Le génocide au Rwanda n'aurait sans doute pas commencé le 7 avril 1994
si, la veille au soir, l'avion du président - hutu - Juvénal
Habyarimana n'avait pas été abattu d'un tir de missile. Mais l'oeuvre
exterminatrice était préparée, pensée et acceptée par ceux qui
traitaient de « cancrelats » - inyenzi - les Tutsis, minoritaires dans
le pays. La chasse à l'homme pouvait commencer à tout moment. Dans ce
contexte, l'attentat contre le Falcon présidentiel ne pouvait que
déboucher sur un bain de sang.
Selon l'enquête du juge français Jean-Louis Bruguière, cette lourde
responsabilité a été prise par le Front patriotique rwandais (FPR), le
mouvement rebelle issu de la diaspora tutsie, tout aussi prompt que
les extrémistes de l'autre bord à considérer comme des « traîtres » ceux
qui n'avaient pas fui le pays depuis 1959 et l'émergence d'un « pouvoir
hutu » dans l'ancienne colonie belge.
Il n'y a pas de métrique pour l'horreur. Mais on doit aux victimes de
ne pas tout confondre : l'acte terroriste que fut l'attentat du 6
avril 1994, ses conséquences cyniquement assumées par le FPR, le
génocide des Tutsis par les partisans de l'ancien régime... Il n'est
pas aisé de départager le bien et le mal au « pays des Mille
collines ». Au plus tard depuis que le FPR, d'octobre 1996 à mai 1997,
a persécuté sur 1 500 km à travers l'ex-Zaïre quelque 400 000 Hutus,
dont la moitié y périrent, le nouveau pouvoir à Kigali a perdu toute
légitimité de se réclamer des victimes d'une histoire émaillée de
massacres réciproques, mue par le chantage à la mort qu'il faudrait
donner pour ne pas la recevoir en premier. Or le sang ne lave pas le
sang. Autrement, le Rwanda se serait racheté depuis longtemps.

- **Extraits de données**
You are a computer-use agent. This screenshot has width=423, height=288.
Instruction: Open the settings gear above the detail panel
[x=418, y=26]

...

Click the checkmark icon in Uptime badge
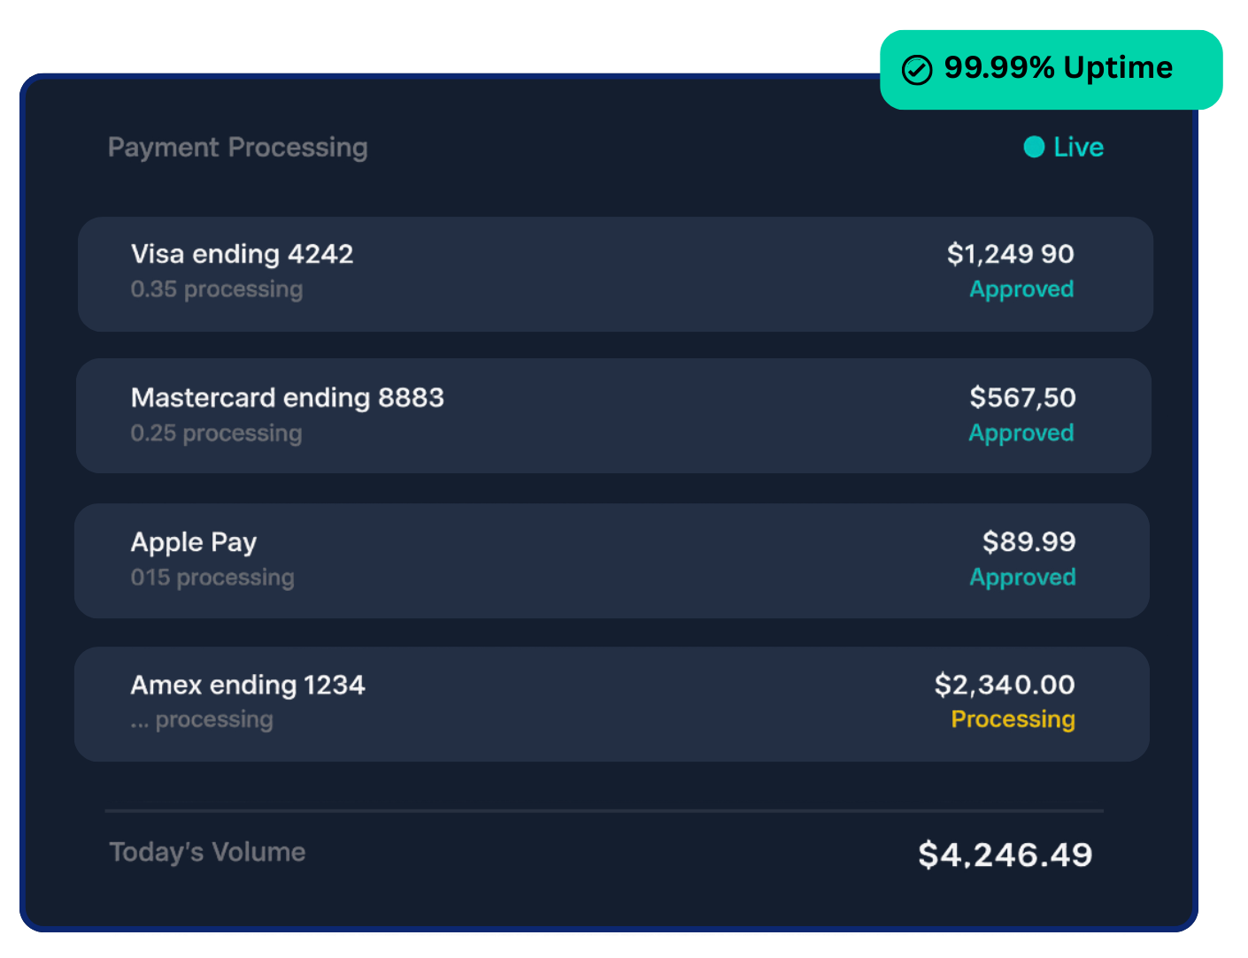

- **Consigne**
Modifiez le texte sur le génocide au Rwanda de "Le génocide au" à "bain de sang." en remplaçant "bain de sang" par "carnage". Le matériel ne joue aucun rôle dans cet exercice.

- **Corrigé**
Le génocide au Rwanda n'aurait sans doute pas commencé le 7 avril 1994
si, la veille au soir, l'avion du président - hutu - Juvénal
Habyarimana n'avait pas été abattu d'un tir de missile. Mais l'oeuvre
exterminatrice était préparée, pensée et acceptée par ceux qui
traitaient de « cancrelats » - inyenzi - les Tutsis, minoritaires dans
le pays. La chasse à l'homme pouvait commencer à tout moment. Dans ce
contexte, l'attentat contre le Falcon présidentiel ne pouvait que
déboucher sur un carnage.